Cloud Integration (AWS)

SourceFlow.Cloud.AWS extends the framework with distributed command and event processing using Amazon SQS, SNS, and KMS. Multiple application instances communicate through cloud messaging while preserving the same CQRS and event-sourcing patterns used locally.

Overview

Terminal
dotnet add package SourceFlow.Cloud.AWS

Prerequisites: SourceFlow ≥ 2.0.0, .NET 8.0+ / .NET 9.0+ / .NET 10.0+

Quick Start

C#
using SourceFlow.Cloud.AWS;
using Amazon;

// Register SourceFlow core
services.UseSourceFlow(typeof(Program).Assembly);

// Configure AWS cloud messaging
services.UseSourceFlowAws(
    options =>
    {
        options.Region = RegionEndpoint.USEast1;
        options.MaxConcurrentCalls = 10;
    },
    bus => bus
        .Send
            .Command<CreateOrderCommand>(q => q.Queue("orders.fifo"))
            .Command<ProcessPaymentCommand>(q => q.Queue("payments.fifo"))
        .Raise
            .Event<OrderCreatedEvent>(t => t.Topic("order-events"))
            .Event<PaymentProcessedEvent>(t => t.Topic("payment-events"))
        .Listen.To
            .CommandQueue("orders.fifo")
            .CommandQueue("payments.fifo")
        .Subscribe.To
            .Topic("order-events")
            .Topic("payment-events"));

This registers AWS dispatchers, configures routing, starts SQS listeners, and automatically provisions queues/topics/subscriptions at startup.

Bus Configuration API

Send Commands to SQS Queues

C#
.Send
    .Command<CreateOrderCommand>(q => q.Queue("orders.fifo"))   // FIFO queue
    .Command<SendEmailCommand>(q => q.Queue("notifications"))  // Standard queue
  • FIFO queues (name ends with .fifo) — Exactly-once processing, strict ordering, content-based deduplication
  • Standard queues — High throughput, at-least-once delivery, best-effort ordering

Raise Events to SNS Topics

C#
.Raise
    .Event<OrderCreatedEvent>(t => t.Topic("order-events"))
    .Event<PaymentProcessedEvent>(t => t.Topic("payment-events"))

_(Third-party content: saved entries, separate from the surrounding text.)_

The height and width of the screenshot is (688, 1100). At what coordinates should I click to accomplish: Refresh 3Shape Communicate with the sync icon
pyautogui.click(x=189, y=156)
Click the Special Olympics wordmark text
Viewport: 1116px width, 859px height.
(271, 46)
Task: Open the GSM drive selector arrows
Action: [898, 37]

Listen to Command Queues & Subscribe to Event Topics

C#
.Listen.To
    .CommandQueue("orders.fifo")
    .CommandQueue("payments.fifo")
.Subscribe.To
    .Topic("order-events")
    .Topic("payment-events")

Configuration Options

OptionTypeDefaultDescription
RegionRegionEndpointRequiredAWS region for SQS/SNS/KMS
EnableCommandRoutingbooltrueEnable command dispatching to SQS
EnableEventRoutingbooltrueEnable event publishing to SNS
EnableCommandListenerbooltrueEnable SQS command polling
MaxConcurrentCallsint10Max concurrent message processing
EnableEncryptionboolfalseEnable KMS message encryption
KmsKeyIdstringnullKMS key ID or alias

KMS Encryption

Enable envelope encryption for sensitive message payloads:

C#
services.UseSourceFlowAws(
    options =>
    {
        options.Region = RegionEndpoint.USEast1;
        options.EnableEncryption = true;
        options.KmsKeyId = "alias/sourceflow-key";
    },
    bus => ...);

Encryption flow: Generate data key (KMS) → Encrypt message (data key) → Encrypt data key (KMS master key) → Store in SQS.

Decryption flow: Retrieve message → Decrypt data key (KMS) → Decrypt message (data key) → Plaintext.

Idempotency

In-Memory (Single Instance)

Automatically registered with UseSourceFlowAws(). Suitable for single-instance deployments.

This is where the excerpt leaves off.